* _WHAT THE TASK REQUIRES_: Print all of the data exactly as written.

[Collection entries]
┄┄┄┄┄┄
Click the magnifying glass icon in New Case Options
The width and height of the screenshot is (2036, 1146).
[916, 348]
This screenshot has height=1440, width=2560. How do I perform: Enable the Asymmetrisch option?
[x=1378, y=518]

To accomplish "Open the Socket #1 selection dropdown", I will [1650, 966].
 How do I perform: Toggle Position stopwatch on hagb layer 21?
┄┄┄┄┄┄
* _EXERCISE OUTPUT_:
Click the magnifying glass icon in New Case Options
The width and height of the screenshot is (2036, 1146).
[916, 348]
This screenshot has height=1440, width=2560. How do I perform: Enable the Asymmetrisch option?
[x=1378, y=518]

To accomplish "Open the Socket #1 selection dropdown", I will [1650, 966].
 How do I perform: Toggle Position stopwatch on hagb layer 21?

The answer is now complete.